Writing villains
(TMNT: Mutant Mayhem spoiler included)
In the effort to make our villains complex, engaging, and sympathetic enough to be interesting, we often undermine their villainy.
This has been highlighted by some recent client work I've undertaken. The brief is clear enough: write through the lore and intentions of the villains, who are inevitably doomed on both a narrative and mechanical basis.
My first few stabs at these stories were far too sympathetic.
I like writing sympathetic, complicated villains, to the point where you'd have trouble finding a pure and upstanding character in any of my work. And I'm very used to doing so.
Much of this is simply because I'm so used to seeing myself in villains. Shades of my sexuality, ethnicity and trans/gender (none too specifically in the latter case, admittedly).

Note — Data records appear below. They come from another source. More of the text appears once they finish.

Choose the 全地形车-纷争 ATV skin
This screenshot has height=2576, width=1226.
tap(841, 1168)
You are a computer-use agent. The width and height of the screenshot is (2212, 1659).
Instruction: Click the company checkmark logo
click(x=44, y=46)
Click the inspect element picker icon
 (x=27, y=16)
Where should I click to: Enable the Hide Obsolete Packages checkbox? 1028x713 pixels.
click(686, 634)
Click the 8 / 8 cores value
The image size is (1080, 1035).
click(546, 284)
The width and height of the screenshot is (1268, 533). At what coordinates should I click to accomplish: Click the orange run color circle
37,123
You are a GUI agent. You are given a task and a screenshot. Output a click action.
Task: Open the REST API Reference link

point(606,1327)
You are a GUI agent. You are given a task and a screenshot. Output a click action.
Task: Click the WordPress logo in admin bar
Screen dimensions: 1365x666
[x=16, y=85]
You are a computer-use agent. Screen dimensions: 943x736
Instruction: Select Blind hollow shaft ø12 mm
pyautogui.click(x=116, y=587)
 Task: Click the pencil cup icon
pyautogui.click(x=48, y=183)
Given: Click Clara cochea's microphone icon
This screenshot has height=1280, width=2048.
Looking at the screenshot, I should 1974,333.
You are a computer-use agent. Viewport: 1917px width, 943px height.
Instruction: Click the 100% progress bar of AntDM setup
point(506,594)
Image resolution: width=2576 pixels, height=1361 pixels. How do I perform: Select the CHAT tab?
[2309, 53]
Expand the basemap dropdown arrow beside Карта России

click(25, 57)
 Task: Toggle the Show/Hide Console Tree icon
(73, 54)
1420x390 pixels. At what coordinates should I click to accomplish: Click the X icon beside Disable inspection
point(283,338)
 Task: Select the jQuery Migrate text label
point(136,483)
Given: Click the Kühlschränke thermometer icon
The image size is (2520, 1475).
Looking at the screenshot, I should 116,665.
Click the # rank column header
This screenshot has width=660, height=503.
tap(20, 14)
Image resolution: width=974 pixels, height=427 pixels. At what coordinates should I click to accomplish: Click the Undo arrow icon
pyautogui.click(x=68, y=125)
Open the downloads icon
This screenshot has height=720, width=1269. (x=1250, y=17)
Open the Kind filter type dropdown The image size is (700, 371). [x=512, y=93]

But another factor is the frequently indulged habit of writing The Justifiable Villain. Superfly from the recent Teenage Mutant Ninja Turtles: Mutant Mayhem movie had such a reasonable point to make about systemic oppression that the writers resorted to giving him a contextually inexplicable urge to perpetrate genocide in order to justify his status as a villain, lest he become too obviously cast as a noble freedom fighter.
And therein exists the poison lie.
In reality, the people orchestrating genocide don't have noble reasons. They aren't fighting against oppression. They are the oppressors.
The reason the crassly villainous behaviour and statements of billionaires, politicians and other sundry oppressors seem a little too on-the-nose is because, though modern fiction, we have made ourselves accustomed to the notion of a villain who is nuanced, sympathetic, perhaps even redeemable.
We give them the traits and trappings of the oppressed.
It certainly makes them more fun to write.
But looking at our world as it stands, our fiction may better serve us by being clear that - although very human - your average arch-villain is likely to be self-serving, callous, inclined to take pleasure in the suffering of others, and without any sympathetic justification for these positions bar their own sense of entitlement and the rock-solid conviction that they both are and deserve better than others.